Kutipan Dokumen>
..............................
Kolomdesa.com, Malinau – Desa Setulang adalah salah satu dari empat Desa Wisata yang ada di Kabupaten Malinau, Provinsi Kalimantan Utara. Pada 28 Oktober 2013, desa yang menjadi bagian Kecamatan Malinau Selatan Hilir tersebut telah diresmikan menjadi kawasan tujuan wisata Kabupaten Malinau, bernama Desa Wisata Setulang.
Desa Setulang memiliki budaya yang masih dilestarikan, yaitu budaya adat Dayak Kenyah Oma Lung. Mereka masih mempertahankan bahasa, hukum adat, budaya dalam kehidupan sehari-hari–khsususnya untuk melindungi hutan dan lingkungan.
Desa Setulang menjadi contoh dari usaha masyarakat Dayak Kenyah dalam melestarikan hutan adat mereka yang disebut ‘Tane’ Olen’. Melalui Desa Wisata ini, pengunjung diajak untuk merasakan kehidupan sehari-hari masyarakat adat, belajar tentang kearifan lokal, serta menikmati keindahan alam yang masih asri.
“Bahwa tujuan utama dalam pengelolaan Desa Wisata adalah melestarikan budaya dan alam setempat sambil meningkatkan kesejahteraan masyarakat,” ucap Basmairan, Pengelola Desa Wisata Setulang, kepada Kolomdesa, Senin (9/9/2024).
Hutan adat ‘Tane’ Olen’ merupakan salah satu keistimewaan yang dimiliki Desa Wisata Setulang dengan luas lebih dari 5.000 hektar. Pengelolaan hutan ini dilakukan dengan menggunakan nilai kearifan lokal masyarakat setempat, dengan tujuan sebagai landasan kehidupan sekaligus pelindung ekosistem.
Dalam mengelola Hutan adat ‘Tane’ Olen’, masyarakat Desa Wisata Setulang masih mempraktikkan sistem pengelolaan hutan berkelanjutan. Sistem ini memungkinkan masyarakat untuk tidak menebang pohon secara sembarangan dan menjaga satwa liar yang hidup di dalamnya.
..............................
Tugas Tertulis> Bagaimana paragraf yang diawali “Hutan adat ‘Tane’ Olen’ merupakan” dalam teks tentang Desa Setulang di atas jika diringkas menjadi daftar poin yang tetap memuat fakta utamanya?
..............................
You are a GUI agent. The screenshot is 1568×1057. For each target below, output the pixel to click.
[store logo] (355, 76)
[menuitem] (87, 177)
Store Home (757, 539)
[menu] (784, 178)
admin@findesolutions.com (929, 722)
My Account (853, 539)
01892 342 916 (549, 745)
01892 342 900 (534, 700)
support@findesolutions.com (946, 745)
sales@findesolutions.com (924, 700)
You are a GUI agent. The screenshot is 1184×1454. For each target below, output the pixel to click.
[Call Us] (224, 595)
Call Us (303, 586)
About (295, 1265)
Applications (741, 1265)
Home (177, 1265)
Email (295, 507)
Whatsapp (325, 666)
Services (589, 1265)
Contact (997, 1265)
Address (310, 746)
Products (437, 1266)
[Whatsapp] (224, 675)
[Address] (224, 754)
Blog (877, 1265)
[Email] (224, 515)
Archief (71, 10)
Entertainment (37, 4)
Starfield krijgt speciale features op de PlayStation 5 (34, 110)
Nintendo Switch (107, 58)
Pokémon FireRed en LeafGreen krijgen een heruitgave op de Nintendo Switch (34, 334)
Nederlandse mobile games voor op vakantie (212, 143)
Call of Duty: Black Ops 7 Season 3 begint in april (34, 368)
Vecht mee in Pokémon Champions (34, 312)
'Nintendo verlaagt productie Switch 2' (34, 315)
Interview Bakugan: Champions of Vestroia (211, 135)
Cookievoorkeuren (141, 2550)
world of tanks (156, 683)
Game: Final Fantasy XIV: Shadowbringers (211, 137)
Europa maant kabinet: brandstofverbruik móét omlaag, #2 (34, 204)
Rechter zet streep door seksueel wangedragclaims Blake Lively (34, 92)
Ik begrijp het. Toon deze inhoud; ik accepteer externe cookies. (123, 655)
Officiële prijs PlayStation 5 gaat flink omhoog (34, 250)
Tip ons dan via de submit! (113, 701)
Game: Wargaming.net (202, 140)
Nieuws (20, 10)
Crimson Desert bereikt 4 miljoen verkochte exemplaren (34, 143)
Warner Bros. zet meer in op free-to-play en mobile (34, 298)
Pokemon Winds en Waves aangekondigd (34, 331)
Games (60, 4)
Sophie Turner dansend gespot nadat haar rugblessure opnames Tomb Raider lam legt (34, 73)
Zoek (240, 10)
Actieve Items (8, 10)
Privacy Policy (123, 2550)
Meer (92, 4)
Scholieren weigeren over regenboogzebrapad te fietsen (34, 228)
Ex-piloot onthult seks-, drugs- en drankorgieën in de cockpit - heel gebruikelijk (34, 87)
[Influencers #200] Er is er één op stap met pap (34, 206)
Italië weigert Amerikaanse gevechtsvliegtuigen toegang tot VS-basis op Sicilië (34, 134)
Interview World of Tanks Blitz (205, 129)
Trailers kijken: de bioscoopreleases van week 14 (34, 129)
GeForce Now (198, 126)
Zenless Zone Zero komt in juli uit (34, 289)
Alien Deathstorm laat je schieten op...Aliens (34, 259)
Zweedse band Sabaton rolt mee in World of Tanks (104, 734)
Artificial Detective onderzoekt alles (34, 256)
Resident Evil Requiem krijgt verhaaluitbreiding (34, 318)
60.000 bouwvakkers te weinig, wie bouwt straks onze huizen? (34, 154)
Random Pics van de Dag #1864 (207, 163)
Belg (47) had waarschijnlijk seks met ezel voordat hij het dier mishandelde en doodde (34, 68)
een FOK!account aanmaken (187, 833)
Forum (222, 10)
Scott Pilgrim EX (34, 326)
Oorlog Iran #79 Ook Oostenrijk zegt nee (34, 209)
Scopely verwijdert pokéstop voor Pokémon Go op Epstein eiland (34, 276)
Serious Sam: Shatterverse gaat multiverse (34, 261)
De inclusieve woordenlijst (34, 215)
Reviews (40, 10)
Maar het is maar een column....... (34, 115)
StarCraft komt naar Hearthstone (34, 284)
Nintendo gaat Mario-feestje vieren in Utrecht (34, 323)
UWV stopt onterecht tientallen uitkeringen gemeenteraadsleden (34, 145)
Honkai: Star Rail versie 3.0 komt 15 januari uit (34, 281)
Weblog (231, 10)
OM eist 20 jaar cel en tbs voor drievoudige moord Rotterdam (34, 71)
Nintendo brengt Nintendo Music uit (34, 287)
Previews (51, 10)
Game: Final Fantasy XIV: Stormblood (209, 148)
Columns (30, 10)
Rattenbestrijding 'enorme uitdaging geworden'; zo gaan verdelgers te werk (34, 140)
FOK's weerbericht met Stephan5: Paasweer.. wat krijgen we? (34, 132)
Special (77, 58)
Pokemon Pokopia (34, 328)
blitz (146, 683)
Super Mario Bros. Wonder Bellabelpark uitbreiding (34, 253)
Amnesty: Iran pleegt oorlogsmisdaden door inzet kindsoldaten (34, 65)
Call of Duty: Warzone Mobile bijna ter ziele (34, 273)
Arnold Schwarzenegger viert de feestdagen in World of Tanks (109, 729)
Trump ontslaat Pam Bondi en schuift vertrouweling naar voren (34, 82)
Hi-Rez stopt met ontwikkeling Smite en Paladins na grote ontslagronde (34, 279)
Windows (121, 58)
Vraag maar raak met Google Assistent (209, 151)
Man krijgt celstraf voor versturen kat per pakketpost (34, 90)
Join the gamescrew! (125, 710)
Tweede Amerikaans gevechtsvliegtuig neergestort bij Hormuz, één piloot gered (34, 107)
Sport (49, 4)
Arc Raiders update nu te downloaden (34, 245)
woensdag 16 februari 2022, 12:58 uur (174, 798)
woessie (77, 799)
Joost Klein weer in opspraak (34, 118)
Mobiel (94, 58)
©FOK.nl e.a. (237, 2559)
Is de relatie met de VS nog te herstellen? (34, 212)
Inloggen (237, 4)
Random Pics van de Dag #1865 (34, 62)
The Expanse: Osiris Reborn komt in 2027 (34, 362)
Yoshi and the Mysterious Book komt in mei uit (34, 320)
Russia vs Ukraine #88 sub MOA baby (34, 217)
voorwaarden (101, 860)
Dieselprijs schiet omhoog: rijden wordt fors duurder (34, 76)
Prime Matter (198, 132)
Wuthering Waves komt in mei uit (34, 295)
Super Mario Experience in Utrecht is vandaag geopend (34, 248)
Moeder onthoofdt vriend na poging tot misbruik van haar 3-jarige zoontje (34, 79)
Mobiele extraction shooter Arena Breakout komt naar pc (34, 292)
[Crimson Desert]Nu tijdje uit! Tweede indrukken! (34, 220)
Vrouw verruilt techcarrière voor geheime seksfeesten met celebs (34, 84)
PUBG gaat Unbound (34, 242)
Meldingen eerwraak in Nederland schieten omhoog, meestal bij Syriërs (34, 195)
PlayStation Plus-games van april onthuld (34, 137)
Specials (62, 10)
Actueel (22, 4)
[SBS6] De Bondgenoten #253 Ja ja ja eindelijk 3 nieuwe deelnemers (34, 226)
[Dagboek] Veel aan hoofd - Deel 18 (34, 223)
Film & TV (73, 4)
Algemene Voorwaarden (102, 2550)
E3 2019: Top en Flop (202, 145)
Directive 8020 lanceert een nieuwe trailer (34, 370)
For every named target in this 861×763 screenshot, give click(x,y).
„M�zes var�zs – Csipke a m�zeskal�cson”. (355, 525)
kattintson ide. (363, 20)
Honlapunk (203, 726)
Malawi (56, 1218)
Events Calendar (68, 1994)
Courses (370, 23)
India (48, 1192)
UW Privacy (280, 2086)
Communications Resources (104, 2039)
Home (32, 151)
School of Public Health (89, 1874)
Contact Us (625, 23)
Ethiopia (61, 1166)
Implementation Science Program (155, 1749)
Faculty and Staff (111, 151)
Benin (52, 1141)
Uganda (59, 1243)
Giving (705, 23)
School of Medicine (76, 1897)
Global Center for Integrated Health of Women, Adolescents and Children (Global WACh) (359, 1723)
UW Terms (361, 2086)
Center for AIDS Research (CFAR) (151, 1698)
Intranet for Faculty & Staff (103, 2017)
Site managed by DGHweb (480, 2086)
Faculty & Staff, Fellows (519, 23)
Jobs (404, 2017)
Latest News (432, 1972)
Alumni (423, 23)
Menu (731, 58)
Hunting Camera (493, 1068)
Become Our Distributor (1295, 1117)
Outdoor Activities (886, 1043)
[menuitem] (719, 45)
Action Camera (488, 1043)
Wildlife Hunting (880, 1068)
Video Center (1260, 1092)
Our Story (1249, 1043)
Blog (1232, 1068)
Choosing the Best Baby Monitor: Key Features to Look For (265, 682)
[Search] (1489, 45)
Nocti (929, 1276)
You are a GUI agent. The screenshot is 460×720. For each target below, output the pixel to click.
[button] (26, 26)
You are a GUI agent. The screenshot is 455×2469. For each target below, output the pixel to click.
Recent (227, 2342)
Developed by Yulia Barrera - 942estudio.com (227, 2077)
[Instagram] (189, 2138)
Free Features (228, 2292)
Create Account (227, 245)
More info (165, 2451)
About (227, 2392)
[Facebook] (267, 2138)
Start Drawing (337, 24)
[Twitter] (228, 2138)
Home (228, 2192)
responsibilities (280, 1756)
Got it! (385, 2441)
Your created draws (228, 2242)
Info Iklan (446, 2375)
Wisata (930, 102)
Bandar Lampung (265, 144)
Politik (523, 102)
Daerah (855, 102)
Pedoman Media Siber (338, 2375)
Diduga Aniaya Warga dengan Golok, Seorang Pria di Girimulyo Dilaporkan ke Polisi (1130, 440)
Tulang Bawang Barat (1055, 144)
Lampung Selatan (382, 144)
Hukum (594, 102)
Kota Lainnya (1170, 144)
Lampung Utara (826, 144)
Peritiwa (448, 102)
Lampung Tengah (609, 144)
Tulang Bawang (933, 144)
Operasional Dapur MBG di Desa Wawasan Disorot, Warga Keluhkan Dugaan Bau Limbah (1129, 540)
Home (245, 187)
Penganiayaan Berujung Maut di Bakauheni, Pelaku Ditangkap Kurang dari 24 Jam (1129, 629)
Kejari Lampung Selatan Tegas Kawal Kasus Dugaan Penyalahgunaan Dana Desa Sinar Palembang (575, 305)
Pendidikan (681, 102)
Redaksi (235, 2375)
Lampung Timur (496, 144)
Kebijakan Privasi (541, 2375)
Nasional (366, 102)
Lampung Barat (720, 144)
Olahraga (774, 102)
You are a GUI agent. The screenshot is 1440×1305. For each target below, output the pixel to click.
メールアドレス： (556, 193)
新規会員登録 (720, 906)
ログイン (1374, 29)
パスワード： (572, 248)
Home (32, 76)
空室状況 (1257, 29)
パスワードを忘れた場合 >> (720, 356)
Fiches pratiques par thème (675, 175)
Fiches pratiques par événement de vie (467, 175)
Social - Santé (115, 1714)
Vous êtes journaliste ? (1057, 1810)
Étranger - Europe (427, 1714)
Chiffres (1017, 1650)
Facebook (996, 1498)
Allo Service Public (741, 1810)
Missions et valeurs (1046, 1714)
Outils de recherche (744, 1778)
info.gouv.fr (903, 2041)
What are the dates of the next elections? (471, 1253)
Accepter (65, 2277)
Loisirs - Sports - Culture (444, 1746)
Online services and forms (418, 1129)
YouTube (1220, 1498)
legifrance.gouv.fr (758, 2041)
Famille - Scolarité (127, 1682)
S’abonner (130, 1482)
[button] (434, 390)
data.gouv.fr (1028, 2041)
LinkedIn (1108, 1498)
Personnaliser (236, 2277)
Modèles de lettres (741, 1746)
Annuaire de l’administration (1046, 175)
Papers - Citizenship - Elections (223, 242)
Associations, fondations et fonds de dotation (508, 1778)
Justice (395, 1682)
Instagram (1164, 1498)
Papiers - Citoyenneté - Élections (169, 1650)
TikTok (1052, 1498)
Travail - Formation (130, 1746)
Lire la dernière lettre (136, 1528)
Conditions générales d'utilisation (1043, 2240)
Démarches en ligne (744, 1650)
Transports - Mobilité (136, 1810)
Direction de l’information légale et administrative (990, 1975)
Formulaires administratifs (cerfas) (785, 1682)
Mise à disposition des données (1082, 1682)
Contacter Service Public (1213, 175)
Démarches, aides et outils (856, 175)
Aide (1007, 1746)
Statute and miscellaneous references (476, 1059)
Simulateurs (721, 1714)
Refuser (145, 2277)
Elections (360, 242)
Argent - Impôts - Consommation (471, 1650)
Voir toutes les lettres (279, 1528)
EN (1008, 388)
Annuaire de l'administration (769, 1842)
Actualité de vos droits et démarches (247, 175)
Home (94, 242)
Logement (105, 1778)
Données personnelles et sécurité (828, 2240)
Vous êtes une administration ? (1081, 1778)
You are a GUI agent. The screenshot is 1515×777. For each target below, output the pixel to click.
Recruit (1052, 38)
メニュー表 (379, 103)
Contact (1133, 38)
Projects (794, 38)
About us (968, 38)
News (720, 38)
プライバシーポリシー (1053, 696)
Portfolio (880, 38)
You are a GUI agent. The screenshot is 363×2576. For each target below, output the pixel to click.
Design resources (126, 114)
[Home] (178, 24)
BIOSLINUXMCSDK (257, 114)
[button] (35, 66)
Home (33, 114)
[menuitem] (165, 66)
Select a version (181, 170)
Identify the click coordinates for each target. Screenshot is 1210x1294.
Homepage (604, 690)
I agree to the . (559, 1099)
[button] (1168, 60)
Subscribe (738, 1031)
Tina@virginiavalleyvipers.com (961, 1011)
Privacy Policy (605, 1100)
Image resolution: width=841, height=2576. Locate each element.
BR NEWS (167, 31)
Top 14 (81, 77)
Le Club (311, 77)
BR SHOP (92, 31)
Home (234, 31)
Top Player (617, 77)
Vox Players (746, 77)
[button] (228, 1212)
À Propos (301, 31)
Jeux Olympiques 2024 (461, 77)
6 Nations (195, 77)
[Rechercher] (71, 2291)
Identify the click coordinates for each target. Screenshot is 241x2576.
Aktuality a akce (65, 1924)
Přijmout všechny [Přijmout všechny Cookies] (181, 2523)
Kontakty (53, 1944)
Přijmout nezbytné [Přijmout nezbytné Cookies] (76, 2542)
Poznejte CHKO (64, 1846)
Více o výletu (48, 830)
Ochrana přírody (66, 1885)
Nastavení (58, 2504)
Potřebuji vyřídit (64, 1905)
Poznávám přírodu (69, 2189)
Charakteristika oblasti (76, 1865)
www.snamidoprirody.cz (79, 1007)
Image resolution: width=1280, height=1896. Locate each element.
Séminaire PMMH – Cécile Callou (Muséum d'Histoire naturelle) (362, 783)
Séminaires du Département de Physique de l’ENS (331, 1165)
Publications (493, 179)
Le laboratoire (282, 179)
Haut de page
..............................
Hasil Latihan>
- Hutan adat ‘Tane’ Olen’ adalah salah satu keistimewaan Desa Wisata Setulang.
- Luasnya lebih dari 5.000 hektar.
- Hutan ini dikelola dengan nilai kearifan lokal masyarakat setempat.
- Tujuan pengelolaannya adalah sebagai landasan kehidupan sekaligus pelindung ekosistem.